Please read the post about getting old below and say what the writer found on their tongue.

◆ Extract provided:
== Segment start ==

Thursday, 4 February 2016

Getting to Grips with Getting Old

Life begins at 40, so the saying goes, but as the dust settles, the celebrating is over and 40 limps into 41, with 42 snapping a bit too closely at its heels, I haven't found it easy to accept the fact that I'm well and truly embedded into middle life. Just as it continues to astound me that I'm responsible for not just one but two  - TWO! - small human beings, I often wake up thinking I can't really be almost 43...can I?



Well, yes, it's a fact, usually brought pretty sharply into focus with that first glimpse in the mirror each morning. The grey hairs, the frown lines, the tired complexion...and the back. Have I mentioned the back? I never, ever thought I'd get a bad back. Well, now I'm middle aged, I have one. And a varicose vein...on my tongue! Who knew getting old could give you one of those?

As it goes, though, I can just about handle the physical changes at the moment (come back to me on that one in a couple of years...) but the mental impact of going beyond 40? Not so good. As someone with a tendency to anxiety, transiting from the home-building, family-growing adventures of my 30s to the 'is this it?' questioning of my forties hasn't been easy for me. I've become acutely aware of the lightening speed at which time now passes, and frequently wear myself out trying to pack as much into each day as possible (which really is exhausting now I'm nearly 43 - what happened to having boundless energy?) It's true what they say about time accelerating as you get older; feels like only yesterday I was hitching a papoose over my back, now my back hurts and I'm the bemused parent of a hormonal 12-year-old.

The great paradox of raising children is that while the days seem so very long when you're stuck at home with a baby or toddler, those years really do pass in a heartbeat. I know I was guilty of wishing time away when they were small, thinking perhaps that once they were sleeping through the night, eating solids, out of nappies, etc, life would become more manageable. In reality of course - and I can speak with some authority now I'm a middle aged person! - there will always be some new challenge to blindside you, so if you're new to this parenting lark, please don't wish time away; cherish those those long, routine-free days while you can.


Once they're at school, of course, the pace picks up. Time slips through your fingers. You'll no doubt be juggling commitments at work with other life stuff: caring for elderly parents or relatives, perhaps, getting involved in 'grown-up' things like the school committee, taking children to clubs, parties, friends houses, keeping on top of ceaseless housework and frequent irritations like homework and household IT issues. But despite being in a constant state of busyness, there will always be just enough time in my day for a mini panic, usually focused on work, money, the future..."Arrgh! I'm nearly 43! I can't be working in social media when I'm an over-the-hill old person! Arrrgh! I need to retrain! Arrggh! I'm too old to retrain!"...sound familiar?

== Segment end ==

◆ Extracted information:
== Segment start ==

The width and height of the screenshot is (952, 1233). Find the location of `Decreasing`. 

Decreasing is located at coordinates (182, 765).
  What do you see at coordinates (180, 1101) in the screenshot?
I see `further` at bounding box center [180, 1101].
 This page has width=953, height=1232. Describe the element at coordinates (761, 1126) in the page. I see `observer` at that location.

== Segment end ==

◆ Finished exercise: A varicose vein.